Aos 15 anos já demonstrava habilidade com o cavaquinho, tocando nas rodas que se formavam pelas ruas da Várzea e da zona do Porto. Aos 18 ingressou no serviço militar e iniciou no quartel a parceria que continua até hoje com Avendano Júnior.
Era final da década de 1950 quando Mílton se alistou para servir à ONU em uma missão de paz na faixa de Gaza. Viajou pela Grécia, pelo Líbano, conheceu lugares como Alexandria e Jerusalém. Entre Egito e Israel fez amizade justamente com os outros músicos da expedição.

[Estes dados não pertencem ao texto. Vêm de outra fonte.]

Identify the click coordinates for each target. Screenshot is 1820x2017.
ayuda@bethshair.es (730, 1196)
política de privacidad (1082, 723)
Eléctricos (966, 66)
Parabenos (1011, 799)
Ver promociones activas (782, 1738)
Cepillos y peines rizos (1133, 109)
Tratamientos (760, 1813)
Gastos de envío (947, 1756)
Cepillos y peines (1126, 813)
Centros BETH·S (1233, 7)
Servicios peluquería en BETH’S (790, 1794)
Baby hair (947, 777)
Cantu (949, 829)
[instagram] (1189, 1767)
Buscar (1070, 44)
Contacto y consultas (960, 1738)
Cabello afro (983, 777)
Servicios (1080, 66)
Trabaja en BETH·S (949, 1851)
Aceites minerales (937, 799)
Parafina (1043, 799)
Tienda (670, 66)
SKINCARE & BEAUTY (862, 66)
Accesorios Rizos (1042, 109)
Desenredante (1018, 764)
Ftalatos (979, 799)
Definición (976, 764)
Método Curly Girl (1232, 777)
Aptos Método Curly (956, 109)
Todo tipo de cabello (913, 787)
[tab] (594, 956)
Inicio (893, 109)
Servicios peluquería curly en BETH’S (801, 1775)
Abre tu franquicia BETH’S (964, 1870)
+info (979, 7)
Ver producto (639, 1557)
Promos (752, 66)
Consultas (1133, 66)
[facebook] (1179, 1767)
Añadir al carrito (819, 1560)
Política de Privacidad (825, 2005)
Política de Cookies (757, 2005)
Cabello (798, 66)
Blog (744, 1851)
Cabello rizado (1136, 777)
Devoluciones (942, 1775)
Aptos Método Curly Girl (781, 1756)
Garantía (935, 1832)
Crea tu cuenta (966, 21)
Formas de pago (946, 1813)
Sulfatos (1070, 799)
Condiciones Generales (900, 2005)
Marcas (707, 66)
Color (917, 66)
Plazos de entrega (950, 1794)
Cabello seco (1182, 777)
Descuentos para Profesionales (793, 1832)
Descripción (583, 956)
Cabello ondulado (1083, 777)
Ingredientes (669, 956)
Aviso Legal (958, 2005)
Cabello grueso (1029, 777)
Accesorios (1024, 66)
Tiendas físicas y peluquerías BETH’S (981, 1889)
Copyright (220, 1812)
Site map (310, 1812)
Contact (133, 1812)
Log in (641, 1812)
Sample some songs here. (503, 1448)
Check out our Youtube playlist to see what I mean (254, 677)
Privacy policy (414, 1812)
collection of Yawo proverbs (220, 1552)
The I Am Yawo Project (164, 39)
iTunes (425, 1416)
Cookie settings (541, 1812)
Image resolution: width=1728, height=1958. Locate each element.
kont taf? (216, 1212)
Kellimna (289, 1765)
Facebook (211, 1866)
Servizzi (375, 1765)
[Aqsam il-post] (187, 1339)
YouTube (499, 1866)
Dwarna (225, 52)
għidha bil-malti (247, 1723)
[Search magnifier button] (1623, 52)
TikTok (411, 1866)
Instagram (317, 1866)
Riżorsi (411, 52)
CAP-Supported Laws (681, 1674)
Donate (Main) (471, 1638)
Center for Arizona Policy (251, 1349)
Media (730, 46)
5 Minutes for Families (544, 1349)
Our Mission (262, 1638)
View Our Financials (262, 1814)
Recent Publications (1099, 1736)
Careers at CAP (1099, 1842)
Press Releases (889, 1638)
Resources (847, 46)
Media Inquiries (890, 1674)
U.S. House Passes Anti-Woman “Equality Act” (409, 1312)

O professor e militar Edgard Nogueira, o Gaia, também fazia parte da diligência e “organizou” o grupo que animava a estadia dos soldados. Foi numa dessas apresentações informais que foram ouvidos pelo embaixador do Brasil na cidade do Cairo e convidados a tocar em uma recepção para a Seleção brasileira de futebol. “Nós só tínhamos instrumentos velhos. Aí o Nogueira fez uma relação do que precisávamos e o embaixador mandou vir tudo novo da Itália e também mandou confeccionar uma roupa pra nós” lembra Mílton, que, em traje de gala, tocou para uma plateia de craques como o Garrincha e o Pelé em um hotel do Cairo.
De volta ao Brasil, em 1961, passou a trabalhar no setor de transportes da Embrapa. Foi também motorista de ônibus nas linhas entre Pelotas e Porto Alegre, Chuí e Camaquã. Em 1991 se aposentou. Comprou um táxi para seguir trabalhando, mas acabou vendendo o carro cinco anos depois. “Depois que a gente fica velho não consegue mais emprego, aí só me restou a música.”
Um violão de jacarandá
Foi através dos LPs do mestre do choro Waldir Azevedo - carioca compositor de hinos como o Brasileirinho - que Mílton ouviu pela primeira vez os bordões graves do violão de sete cordas e se encantou. Ele, que nunca tinha ouvido falar no instrumento, pediu ao amigo Avendano que perguntasse a Azevedo como era gerado aquele som peculiar no acompanhamento, em uma das correspondências que os dois cavaquinhistas trocavam.
O tal instrumento era uma novidade no mercado, fabricado usando como sétima uma corda de violoncelo. Esclarecido o mistério da “baixaria”, Mílton tratou logo de encomendar um exemplar fabricado artesanalmente pelo consagrado luthier Silvestre na loja Bandolim de Ouro, até hoje ponto consagrado no mapa da música no Rio de Janeiro.
Para pagar o objeto de desejo, que custou Cr$ 672 (672 cruzeiros), ele e Avendano fizeram campanha para arrecadar fundos. “Nós fizemos uma rifa e saíamos a dar serenata. Hoje não dá mais pra fazer isso na rua, prova é que eu tive o violão roubado.”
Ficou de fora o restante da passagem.